BAZ-2215 Delfin (dolphin) is a small class minibus designed to transport passengers on city commercial routes. BAZ-2215 buses were assembled at two plants at once — BAZ and ChAZ. BAZ-2215 is a derived model from the widespread GAZelle. It is based on the chassis GAZ-3302, and the body design is the development of Ukrainian designers.

Description
The most noticeable difference is the height of the buses produced in Boryspil. They are much higher than the height of the GAZelle and allow passengers to stand in the cabin at full height. Due to this, as well as due to the presence of handrails in the cabin, standing passengers are allowed to travel. The cabin is equipped with fourteen chairs and is fenced off from the driver's cab with a partition. Passenger doors located in front of the body are automatic, there are also emergency manual doors in the back of the cabin. Wide windows provide a good overview; ventilation of the cabin is carried out with the help of one hatch in the roof and a vent on the side windows.

History
The first BAZ-2215 cars were assembled at the Boryspil Bus Factory in Prolisky, but the production facilities of this enterprise, where BAZ-A079 buses were already produced, were not enough to produce a new model alongside BAZ A079. Therefore, in August 2003, on the basis of the enterprise "ChernihivAvtoDetal", the Chernihiv Bus Factory was created, where in September of the same year the production of BAZ-2215 minibuses began. For some time, the machines were assembled at two factories at the same time but later BAZ had stopped their assembly and only Chernihiv kept producing the Delfin.

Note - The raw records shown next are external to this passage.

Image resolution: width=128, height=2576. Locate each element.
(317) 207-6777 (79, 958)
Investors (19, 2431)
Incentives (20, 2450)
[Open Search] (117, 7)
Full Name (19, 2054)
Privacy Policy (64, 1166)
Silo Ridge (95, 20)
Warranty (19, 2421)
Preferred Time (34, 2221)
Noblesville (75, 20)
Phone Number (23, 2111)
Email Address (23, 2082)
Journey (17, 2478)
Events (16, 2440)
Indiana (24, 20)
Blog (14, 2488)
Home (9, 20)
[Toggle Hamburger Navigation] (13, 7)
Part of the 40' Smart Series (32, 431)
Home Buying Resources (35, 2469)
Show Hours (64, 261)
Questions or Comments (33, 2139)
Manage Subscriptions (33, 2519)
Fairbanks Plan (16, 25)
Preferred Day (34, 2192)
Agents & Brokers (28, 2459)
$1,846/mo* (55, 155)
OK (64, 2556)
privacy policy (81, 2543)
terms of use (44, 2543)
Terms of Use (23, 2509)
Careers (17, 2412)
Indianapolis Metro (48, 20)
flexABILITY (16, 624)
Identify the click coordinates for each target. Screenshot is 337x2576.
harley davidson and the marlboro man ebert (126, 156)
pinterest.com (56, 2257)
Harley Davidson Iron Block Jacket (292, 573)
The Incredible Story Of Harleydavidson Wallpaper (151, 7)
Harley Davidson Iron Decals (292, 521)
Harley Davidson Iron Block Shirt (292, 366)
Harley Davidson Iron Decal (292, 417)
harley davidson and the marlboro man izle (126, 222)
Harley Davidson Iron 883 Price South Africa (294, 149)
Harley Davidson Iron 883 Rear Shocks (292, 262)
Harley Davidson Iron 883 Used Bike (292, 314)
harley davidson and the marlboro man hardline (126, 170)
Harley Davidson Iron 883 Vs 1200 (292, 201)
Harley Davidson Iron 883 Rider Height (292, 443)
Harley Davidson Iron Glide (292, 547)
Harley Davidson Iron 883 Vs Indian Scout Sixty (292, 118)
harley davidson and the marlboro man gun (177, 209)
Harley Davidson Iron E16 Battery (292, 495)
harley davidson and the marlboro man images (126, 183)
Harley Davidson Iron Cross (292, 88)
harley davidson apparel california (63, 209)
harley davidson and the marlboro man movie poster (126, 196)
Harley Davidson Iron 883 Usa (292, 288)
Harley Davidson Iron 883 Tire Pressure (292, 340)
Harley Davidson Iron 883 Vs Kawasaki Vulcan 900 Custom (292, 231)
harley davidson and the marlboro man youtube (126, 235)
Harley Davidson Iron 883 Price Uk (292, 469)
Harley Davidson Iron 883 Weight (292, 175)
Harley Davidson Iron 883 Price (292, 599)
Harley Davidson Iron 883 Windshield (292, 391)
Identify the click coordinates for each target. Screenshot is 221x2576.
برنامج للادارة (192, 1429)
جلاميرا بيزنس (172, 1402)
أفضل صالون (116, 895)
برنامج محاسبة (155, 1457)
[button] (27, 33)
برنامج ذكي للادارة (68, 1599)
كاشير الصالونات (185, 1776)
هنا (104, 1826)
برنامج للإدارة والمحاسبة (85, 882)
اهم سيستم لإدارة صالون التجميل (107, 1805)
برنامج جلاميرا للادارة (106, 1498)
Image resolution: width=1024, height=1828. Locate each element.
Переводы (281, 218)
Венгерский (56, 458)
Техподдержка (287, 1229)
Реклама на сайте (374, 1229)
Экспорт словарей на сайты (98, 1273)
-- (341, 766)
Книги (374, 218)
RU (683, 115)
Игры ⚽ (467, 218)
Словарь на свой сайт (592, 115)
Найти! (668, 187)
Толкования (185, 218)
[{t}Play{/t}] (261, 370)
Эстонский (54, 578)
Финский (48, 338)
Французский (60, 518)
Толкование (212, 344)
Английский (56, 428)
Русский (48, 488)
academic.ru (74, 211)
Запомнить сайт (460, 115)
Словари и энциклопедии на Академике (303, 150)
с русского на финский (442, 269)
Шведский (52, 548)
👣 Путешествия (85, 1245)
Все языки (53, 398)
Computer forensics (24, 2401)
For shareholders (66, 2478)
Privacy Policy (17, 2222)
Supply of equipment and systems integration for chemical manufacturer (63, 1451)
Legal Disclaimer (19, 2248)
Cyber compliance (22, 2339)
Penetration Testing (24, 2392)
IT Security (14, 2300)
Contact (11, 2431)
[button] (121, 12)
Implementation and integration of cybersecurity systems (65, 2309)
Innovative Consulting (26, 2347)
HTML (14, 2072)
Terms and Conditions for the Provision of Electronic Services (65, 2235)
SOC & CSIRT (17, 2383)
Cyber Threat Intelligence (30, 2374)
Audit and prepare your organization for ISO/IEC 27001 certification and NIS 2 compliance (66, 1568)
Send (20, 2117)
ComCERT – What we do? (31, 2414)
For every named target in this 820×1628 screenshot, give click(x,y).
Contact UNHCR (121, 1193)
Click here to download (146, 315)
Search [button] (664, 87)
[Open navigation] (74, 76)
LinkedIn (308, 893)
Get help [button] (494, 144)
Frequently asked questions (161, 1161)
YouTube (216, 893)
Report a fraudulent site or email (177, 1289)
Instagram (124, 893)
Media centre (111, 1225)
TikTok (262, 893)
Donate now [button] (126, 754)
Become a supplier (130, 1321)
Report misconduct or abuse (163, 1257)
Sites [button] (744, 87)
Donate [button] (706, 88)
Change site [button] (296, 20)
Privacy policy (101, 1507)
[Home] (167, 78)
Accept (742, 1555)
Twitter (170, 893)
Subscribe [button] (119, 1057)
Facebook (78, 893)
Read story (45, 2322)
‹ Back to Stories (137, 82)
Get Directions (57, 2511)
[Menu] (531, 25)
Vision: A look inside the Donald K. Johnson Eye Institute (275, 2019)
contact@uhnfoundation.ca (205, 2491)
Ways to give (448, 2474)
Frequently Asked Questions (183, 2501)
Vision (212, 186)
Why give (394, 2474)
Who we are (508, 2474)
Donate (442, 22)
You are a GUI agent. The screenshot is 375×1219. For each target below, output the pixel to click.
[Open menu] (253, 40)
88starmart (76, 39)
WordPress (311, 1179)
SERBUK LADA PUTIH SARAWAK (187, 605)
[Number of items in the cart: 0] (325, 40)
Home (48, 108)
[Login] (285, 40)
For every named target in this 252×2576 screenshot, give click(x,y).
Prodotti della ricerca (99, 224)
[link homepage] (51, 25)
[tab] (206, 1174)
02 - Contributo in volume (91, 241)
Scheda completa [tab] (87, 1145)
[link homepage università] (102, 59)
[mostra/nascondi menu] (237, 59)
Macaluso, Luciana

In 2003–2004, in addition to the standard modification, the Boryspil Bus Factory also produced buses on the chassis of the pre-restyling GAZelle. They received the BAZ-22151 index.

Since 2006, instead of BAZ-2215, its modification BAZ-22154 began to be produced. It has a ZMZ-405.22 engine, which meets the adopted standards of environmental safety in Ukraine, Euro-2. In addition, the updated "Dolphins" are equipped with the ABS system of the German company Wabco.

In 2010, the BAZ-22155 was presented, equipped with engine UMZ-4216 (Euro-3). Such machines are no different from BAZ-22154. In the same year, production of this family of buses stopped.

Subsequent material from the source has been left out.